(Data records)
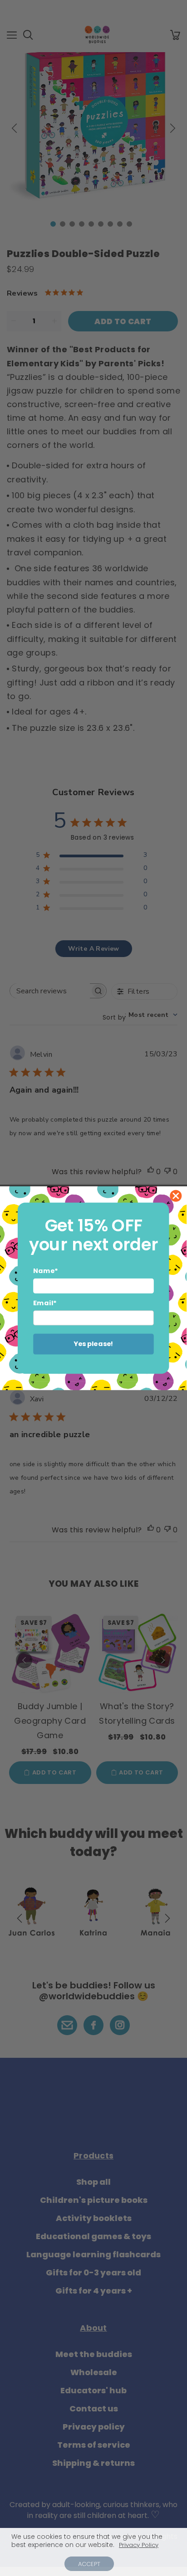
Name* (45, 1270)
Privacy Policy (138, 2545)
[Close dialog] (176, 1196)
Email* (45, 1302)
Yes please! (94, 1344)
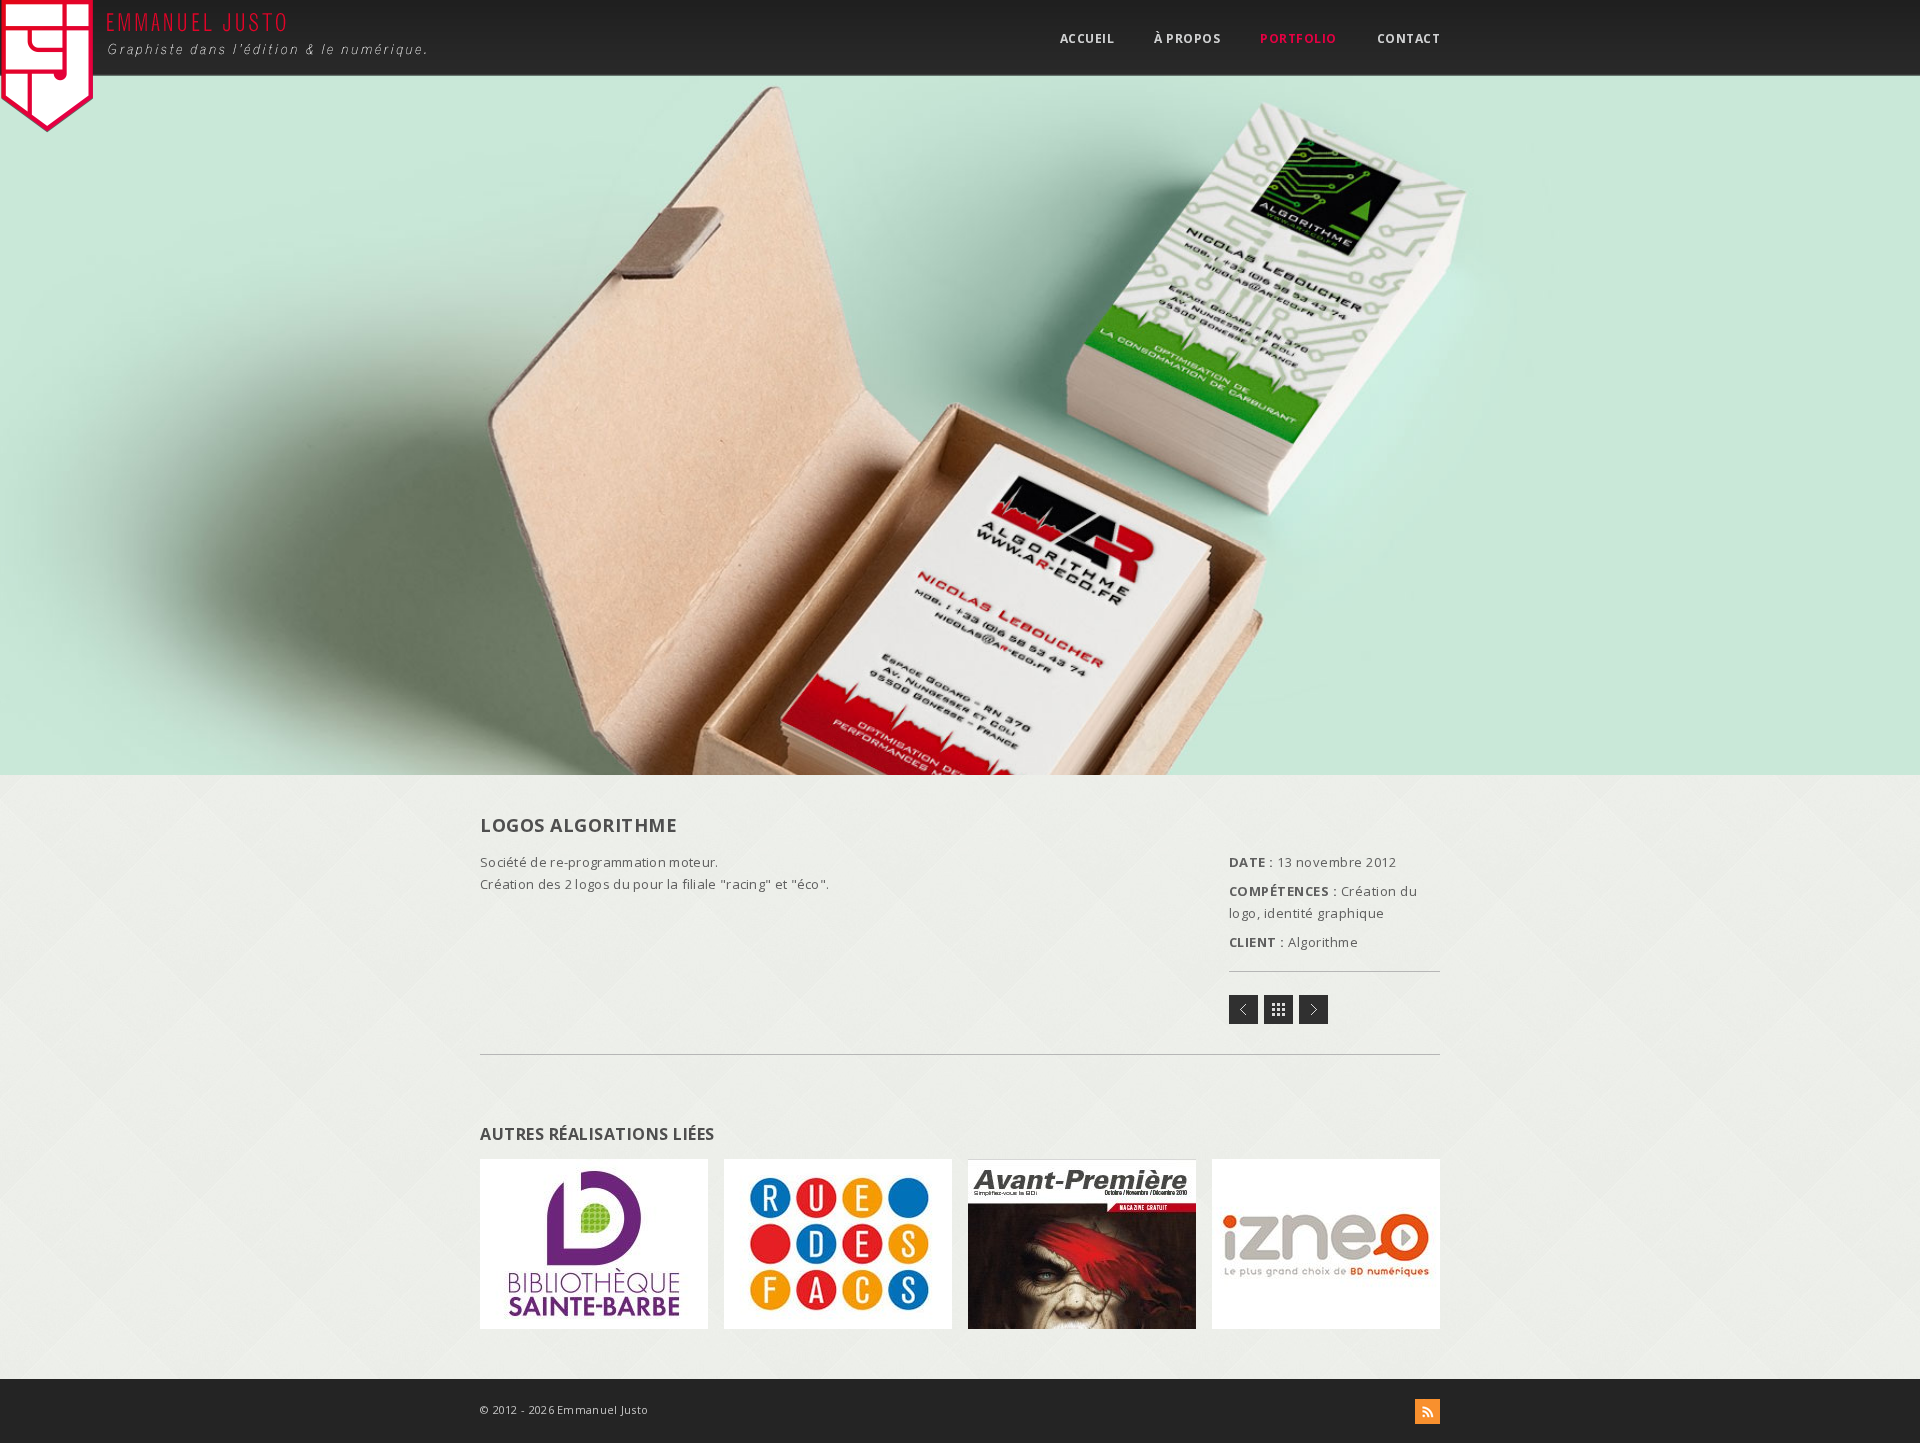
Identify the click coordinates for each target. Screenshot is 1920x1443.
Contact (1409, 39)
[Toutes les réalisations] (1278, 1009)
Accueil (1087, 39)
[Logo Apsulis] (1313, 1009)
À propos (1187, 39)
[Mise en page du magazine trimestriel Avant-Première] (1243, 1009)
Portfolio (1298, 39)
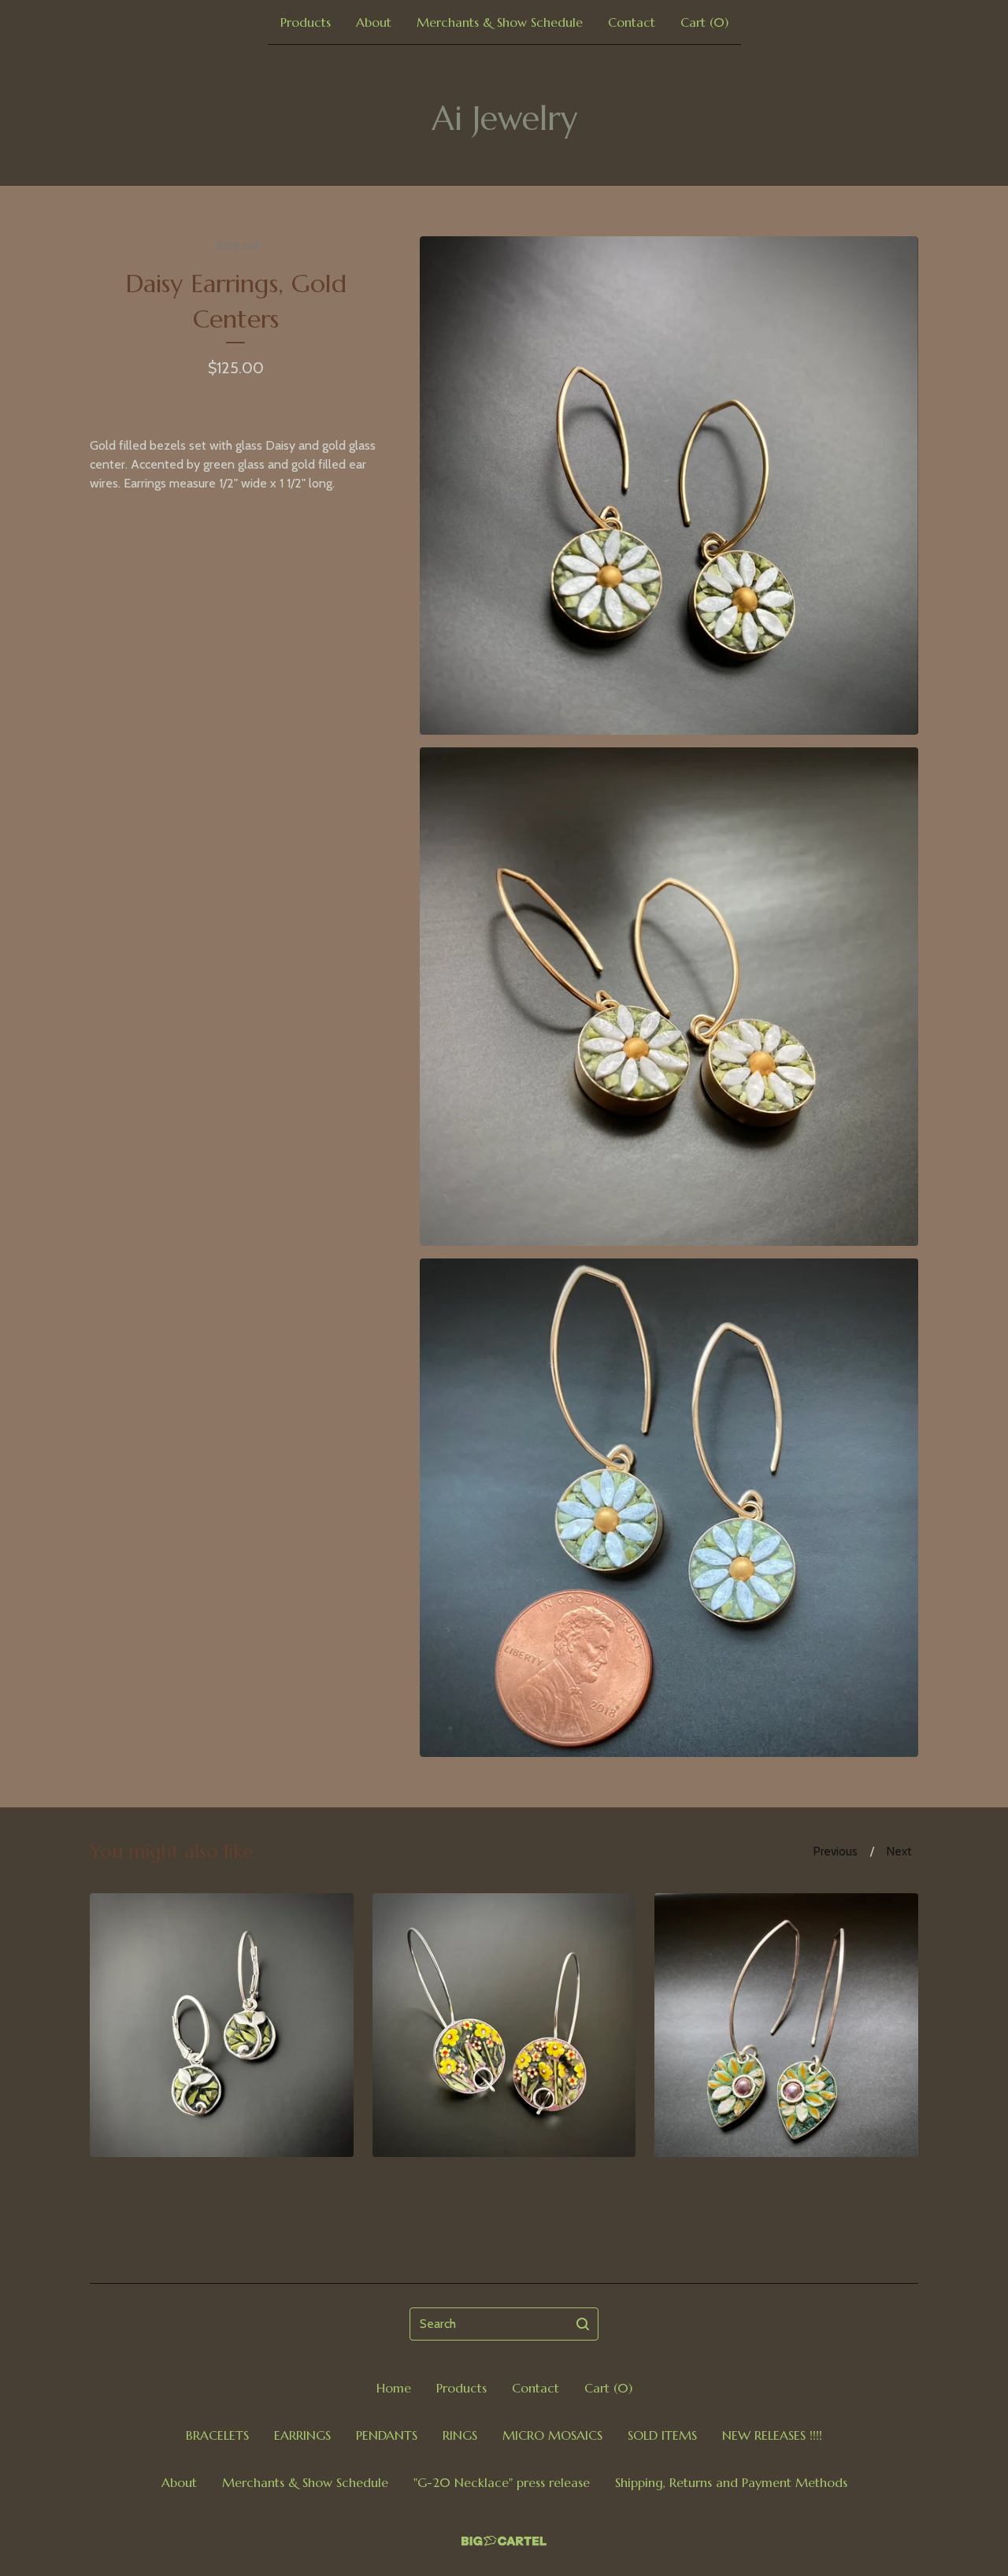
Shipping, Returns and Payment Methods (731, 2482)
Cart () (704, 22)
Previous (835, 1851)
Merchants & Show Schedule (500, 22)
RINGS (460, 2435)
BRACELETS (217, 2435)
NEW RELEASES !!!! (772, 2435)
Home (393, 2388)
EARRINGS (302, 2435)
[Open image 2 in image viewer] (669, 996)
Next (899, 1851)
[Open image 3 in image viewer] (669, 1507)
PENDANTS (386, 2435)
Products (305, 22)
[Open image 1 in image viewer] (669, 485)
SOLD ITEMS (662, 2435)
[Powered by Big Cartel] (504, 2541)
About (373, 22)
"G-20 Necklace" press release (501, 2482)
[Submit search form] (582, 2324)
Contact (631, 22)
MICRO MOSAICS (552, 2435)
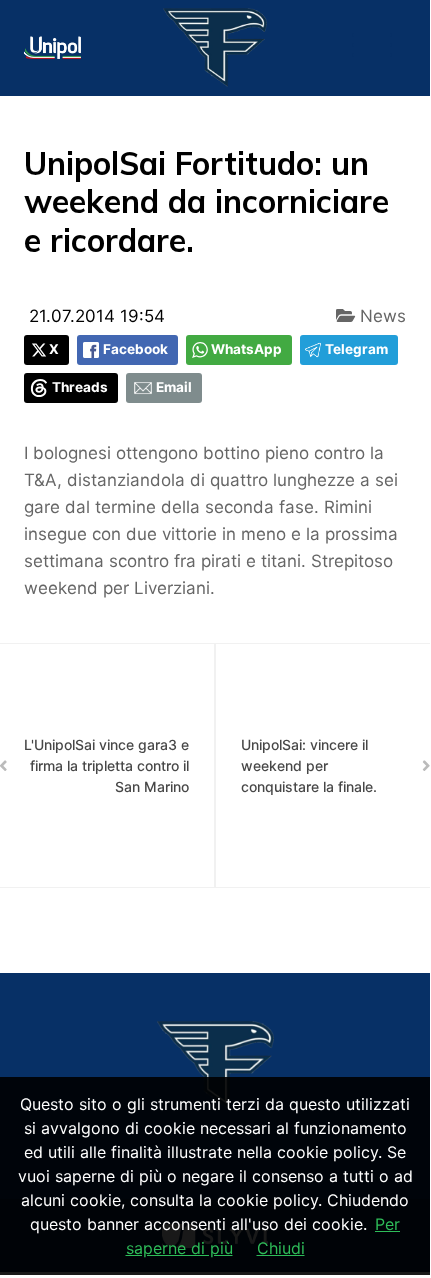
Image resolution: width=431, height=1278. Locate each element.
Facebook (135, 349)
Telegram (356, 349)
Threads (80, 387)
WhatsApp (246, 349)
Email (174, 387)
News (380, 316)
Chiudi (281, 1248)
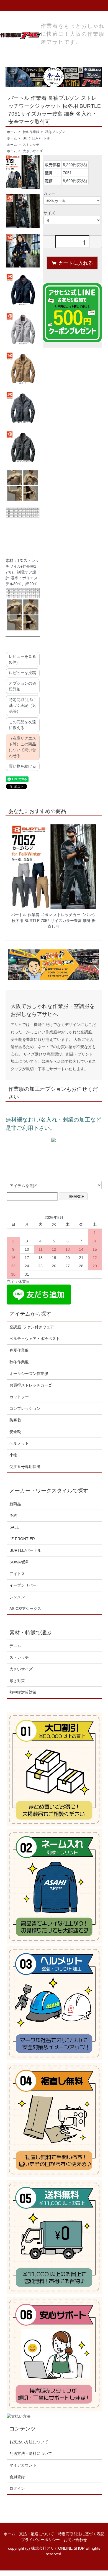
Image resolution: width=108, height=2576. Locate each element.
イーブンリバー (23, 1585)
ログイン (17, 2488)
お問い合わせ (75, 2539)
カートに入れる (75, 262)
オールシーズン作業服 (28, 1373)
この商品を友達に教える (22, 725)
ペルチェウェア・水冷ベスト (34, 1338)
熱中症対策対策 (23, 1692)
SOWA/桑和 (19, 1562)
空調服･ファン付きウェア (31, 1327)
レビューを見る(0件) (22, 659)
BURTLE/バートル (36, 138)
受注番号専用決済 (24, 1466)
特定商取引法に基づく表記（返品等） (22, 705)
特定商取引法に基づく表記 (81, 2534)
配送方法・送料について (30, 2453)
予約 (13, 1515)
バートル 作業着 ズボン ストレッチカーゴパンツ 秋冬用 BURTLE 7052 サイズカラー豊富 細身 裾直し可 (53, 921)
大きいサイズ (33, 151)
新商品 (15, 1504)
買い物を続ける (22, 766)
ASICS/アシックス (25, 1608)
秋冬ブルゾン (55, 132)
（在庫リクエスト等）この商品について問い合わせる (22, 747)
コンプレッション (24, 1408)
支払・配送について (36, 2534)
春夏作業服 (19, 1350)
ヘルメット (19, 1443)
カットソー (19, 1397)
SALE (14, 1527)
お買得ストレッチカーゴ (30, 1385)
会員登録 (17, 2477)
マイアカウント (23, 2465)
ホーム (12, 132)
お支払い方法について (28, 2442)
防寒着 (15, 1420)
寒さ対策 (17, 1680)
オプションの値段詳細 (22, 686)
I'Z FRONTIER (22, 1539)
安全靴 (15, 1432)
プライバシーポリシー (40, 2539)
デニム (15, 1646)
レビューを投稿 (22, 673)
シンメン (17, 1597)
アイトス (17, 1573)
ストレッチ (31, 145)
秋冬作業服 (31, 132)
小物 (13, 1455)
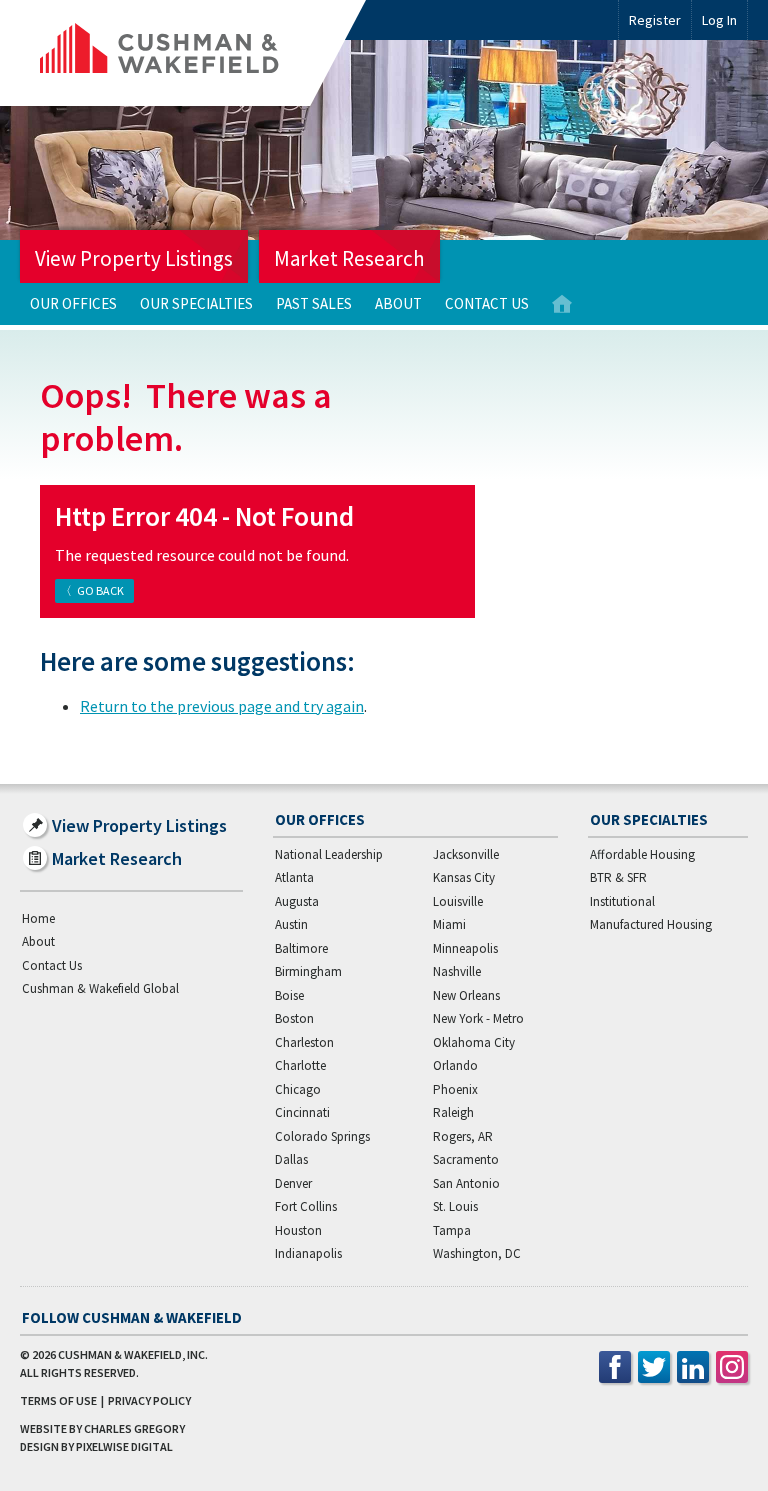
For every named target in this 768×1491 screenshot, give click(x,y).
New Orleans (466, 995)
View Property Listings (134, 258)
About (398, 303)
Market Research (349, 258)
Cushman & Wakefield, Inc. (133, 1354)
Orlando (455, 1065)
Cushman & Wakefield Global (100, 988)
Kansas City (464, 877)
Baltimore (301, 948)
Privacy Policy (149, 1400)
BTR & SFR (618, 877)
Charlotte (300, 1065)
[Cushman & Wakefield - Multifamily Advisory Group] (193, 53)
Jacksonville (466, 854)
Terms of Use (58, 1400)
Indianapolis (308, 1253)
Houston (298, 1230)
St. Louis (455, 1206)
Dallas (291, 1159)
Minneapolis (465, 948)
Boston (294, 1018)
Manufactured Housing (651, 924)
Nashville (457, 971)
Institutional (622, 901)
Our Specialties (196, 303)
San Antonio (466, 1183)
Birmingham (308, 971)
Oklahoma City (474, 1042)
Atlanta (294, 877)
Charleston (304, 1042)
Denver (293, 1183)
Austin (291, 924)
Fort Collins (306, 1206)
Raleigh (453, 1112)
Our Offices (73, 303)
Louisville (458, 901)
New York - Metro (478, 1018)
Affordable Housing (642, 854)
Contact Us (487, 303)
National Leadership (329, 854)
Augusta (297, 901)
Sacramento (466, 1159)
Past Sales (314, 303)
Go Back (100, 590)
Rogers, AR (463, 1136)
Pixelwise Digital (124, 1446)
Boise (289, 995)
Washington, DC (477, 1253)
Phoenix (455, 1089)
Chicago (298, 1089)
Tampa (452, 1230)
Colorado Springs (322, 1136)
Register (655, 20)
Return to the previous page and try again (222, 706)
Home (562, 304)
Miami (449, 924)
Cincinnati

Problem requirements: Having found the line with "Birmingham (308, 971)", transcribe it and each line after it to the end of the entries, with no other lines.

Exercise solution:
Birmingham (308, 971)
Oklahoma City (474, 1042)
Atlanta (294, 877)
Charleston (304, 1042)
Denver (293, 1183)
Austin (291, 924)
Fort Collins (306, 1206)
Raleigh (453, 1112)
Our Offices (73, 303)
Louisville (458, 901)
New York - Metro (478, 1018)
Affordable Housing (642, 854)
Contact Us (487, 303)
National Leadership (329, 854)
Augusta (297, 901)
Sacramento (466, 1159)
Past Sales (314, 303)
Go Back (100, 590)
Rogers, AR (463, 1136)
Pixelwise Digital (124, 1446)
Boise (289, 995)
Washington, DC (477, 1253)
Phoenix (455, 1089)
Chicago (298, 1089)
Tampa (452, 1230)
Colorado Springs (322, 1136)
Register (655, 20)
Return to the previous page and try again (222, 706)
Home (562, 304)
Miami (449, 924)
Cincinnati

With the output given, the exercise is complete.